Fires in forests aren't normally a solid wall of flame moving across the landscape.  Within the perimeter of a fire there are many areas that are not touched by flames.   There are lots of reasons for unburned areas inside a fire's perimeter,  the humidity may come up causing the flames to quiet down, the wind may change, or fuels become sparse, topography affects fire behavior, or night comes on and the fire lays down.
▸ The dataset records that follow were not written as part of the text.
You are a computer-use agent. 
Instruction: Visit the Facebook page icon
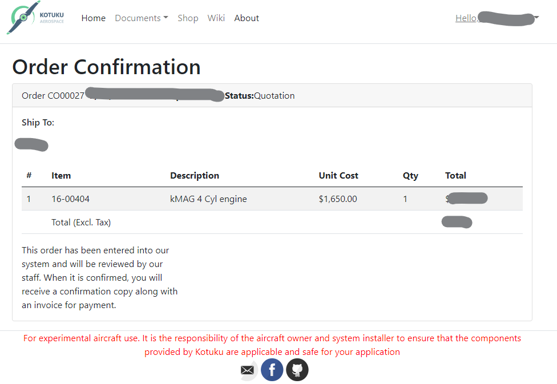coord(272,370)
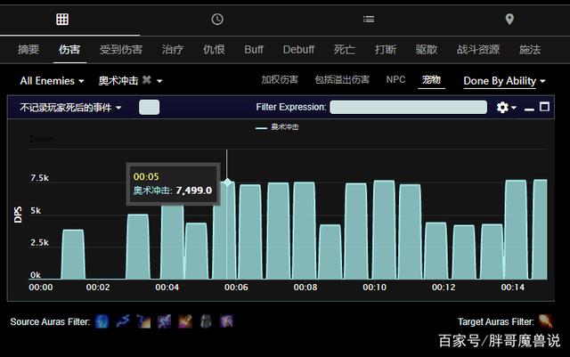Viewport: 570px width, 357px height.
Task: Expand 不记录玩家死后的事件 dropdown
Action: 70,107
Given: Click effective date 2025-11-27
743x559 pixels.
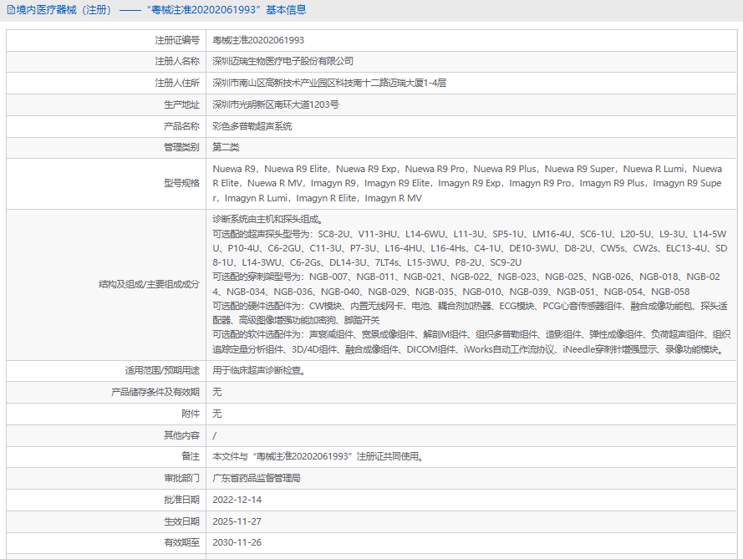Looking at the screenshot, I should 237,521.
All these and more factors are at work determining what burns and what doesn't burn.  That's why fire is so unpredictable.  This is the way it is for both hot fires with flame lengths twice as high as the trees and for cool fires with flame lengths that don't reach the low limbs.  Of course, small trees and everything else survive in unburned areas, smoky air doesn’t kill trees like it does people.

Low intensity fires and forests get along very well, in fact, they need each other.  Hot fires are a different story, forests fear them and so do people - for good reasons, they’ll kill you.  Why are some fires so hot that flame lengths may be 200 feet or more and trees are destroyed?  There are three big factors in that that question, fuels, topography and weather.  Fuels are the factor we can do something about.  Natural fuels, of course, come from the forest itself, the fallen limbs, needles, dead trees, small live trees with limbs near the ground - they’re all fuel.  Fires start on the ground, either by lightning or by people.  If there is an accumulation of dry fuels at the point of ignition and if the weather is hot, dry, and windy, the fire spreads.  The flames may stay on the ground if there are no ladder fuels.  Ladder fuels are limbs on small or medium size trees that grow clear to the ground like a good Christmas tree.  When the needles or leaves are dry enough to carry fire, flames explode up the small trees, reach the crowns of the big trees and rush up forested mountain sides, tree top to tree top - that’s a crown fire - flame lengths may be twice the tree heights moving with frightening speed, intensity, and heat.  

Crown fires, kill everything in their path.  Intense crown fires may bake the soil so even the roots of grasses and shrubs are killed, only the tree skeletons remain standing, but they’re dead, the cones and seeds burned.  When a hot crown fire has past, the forest has experienced what foresters call “a stand replacement fire.”  The forest that was there before the fire is no more, it will be replaced with something else.  It may be different kinds of trees, it may be brush, it may be grass, it may be weeds, and in severe burns only bare soil and rock may be left.  It’s no wonder forests fear these hot fires, so do people.